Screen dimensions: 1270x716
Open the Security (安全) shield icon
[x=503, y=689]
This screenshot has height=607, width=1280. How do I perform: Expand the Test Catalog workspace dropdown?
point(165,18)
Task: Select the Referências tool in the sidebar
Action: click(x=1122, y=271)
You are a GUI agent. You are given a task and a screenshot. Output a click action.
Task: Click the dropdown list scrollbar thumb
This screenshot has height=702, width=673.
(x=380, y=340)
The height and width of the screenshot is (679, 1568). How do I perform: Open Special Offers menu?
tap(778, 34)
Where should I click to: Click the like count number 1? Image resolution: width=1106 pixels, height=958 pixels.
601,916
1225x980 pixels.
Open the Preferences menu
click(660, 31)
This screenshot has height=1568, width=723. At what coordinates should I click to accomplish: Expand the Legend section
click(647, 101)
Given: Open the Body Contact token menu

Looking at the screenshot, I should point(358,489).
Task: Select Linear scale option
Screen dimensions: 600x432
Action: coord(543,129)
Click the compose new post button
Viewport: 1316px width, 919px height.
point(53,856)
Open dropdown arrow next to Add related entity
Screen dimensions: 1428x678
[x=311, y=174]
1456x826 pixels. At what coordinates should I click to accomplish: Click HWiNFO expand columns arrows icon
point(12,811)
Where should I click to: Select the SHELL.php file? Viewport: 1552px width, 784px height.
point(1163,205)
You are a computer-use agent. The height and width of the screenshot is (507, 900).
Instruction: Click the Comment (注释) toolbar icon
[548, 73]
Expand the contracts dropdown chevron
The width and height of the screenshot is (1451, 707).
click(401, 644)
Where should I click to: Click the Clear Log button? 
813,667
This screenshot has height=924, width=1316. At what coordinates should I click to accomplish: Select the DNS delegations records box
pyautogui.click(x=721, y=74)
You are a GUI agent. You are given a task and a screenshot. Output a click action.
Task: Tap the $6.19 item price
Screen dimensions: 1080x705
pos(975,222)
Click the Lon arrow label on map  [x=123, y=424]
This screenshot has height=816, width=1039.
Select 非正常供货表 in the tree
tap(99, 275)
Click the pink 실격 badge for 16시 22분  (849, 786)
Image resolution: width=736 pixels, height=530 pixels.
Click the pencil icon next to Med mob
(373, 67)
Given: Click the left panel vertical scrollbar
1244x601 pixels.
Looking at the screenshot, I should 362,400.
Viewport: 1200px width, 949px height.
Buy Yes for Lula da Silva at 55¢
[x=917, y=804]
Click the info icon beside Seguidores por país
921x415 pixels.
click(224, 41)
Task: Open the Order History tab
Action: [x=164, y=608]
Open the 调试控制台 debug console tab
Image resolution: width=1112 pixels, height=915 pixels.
◆ ◆ ◆
### [Instructions for the task]
Write out every record shown above, word for word.

### [Solution to this problem]
Screen dimensions: 1270x716
Open the Security (安全) shield icon
[x=503, y=689]
This screenshot has height=607, width=1280. How do I perform: Expand the Test Catalog workspace dropdown?
point(165,18)
Task: Select the Referências tool in the sidebar
Action: click(x=1122, y=271)
You are a GUI agent. You are given a task and a screenshot. Output a click action.
Task: Click the dropdown list scrollbar thumb
This screenshot has height=702, width=673.
(x=380, y=340)
The height and width of the screenshot is (679, 1568). How do I perform: Open Special Offers menu?
tap(778, 34)
Where should I click to: Click the like count number 1? Image resolution: width=1106 pixels, height=958 pixels.
601,916
1225x980 pixels.
Open the Preferences menu
click(660, 31)
This screenshot has height=1568, width=723. At what coordinates should I click to accomplish: Expand the Legend section
click(647, 101)
Given: Open the Body Contact token menu

Looking at the screenshot, I should point(358,489).
Task: Select Linear scale option
Screen dimensions: 600x432
Action: coord(543,129)
Click the compose new post button
Viewport: 1316px width, 919px height.
point(53,856)
Open dropdown arrow next to Add related entity
Screen dimensions: 1428x678
[x=311, y=174]
1456x826 pixels. At what coordinates should I click to accomplish: Click HWiNFO expand columns arrows icon
point(12,811)
Where should I click to: Select the SHELL.php file? Viewport: 1552px width, 784px height.
point(1163,205)
You are a computer-use agent. The height and width of the screenshot is (507, 900).
Instruction: Click the Comment (注释) toolbar icon
[548, 73]
Expand the contracts dropdown chevron
The width and height of the screenshot is (1451, 707).
click(401, 644)
Where should I click to: Click the Clear Log button? 
813,667
This screenshot has height=924, width=1316. At what coordinates should I click to accomplish: Select the DNS delegations records box
pyautogui.click(x=721, y=74)
You are a GUI agent. You are given a task and a screenshot. Output a click action.
Task: Tap the $6.19 item price
Screen dimensions: 1080x705
pos(975,222)
Click the Lon arrow label on map  [x=123, y=424]
This screenshot has height=816, width=1039.
Select 非正常供货表 in the tree
tap(99, 275)
Click the pink 실격 badge for 16시 22분  (849, 786)
Image resolution: width=736 pixels, height=530 pixels.
Click the pencil icon next to Med mob
(373, 67)
Given: Click the left panel vertical scrollbar
1244x601 pixels.
Looking at the screenshot, I should 362,400.
Viewport: 1200px width, 949px height.
Buy Yes for Lula da Silva at 55¢
[x=917, y=804]
Click the info icon beside Seguidores por país
921x415 pixels.
click(224, 41)
Task: Open the Order History tab
Action: [x=164, y=608]
Open the 调试控制台 debug console tab
Image resolution: width=1112 pixels, height=915 pixels.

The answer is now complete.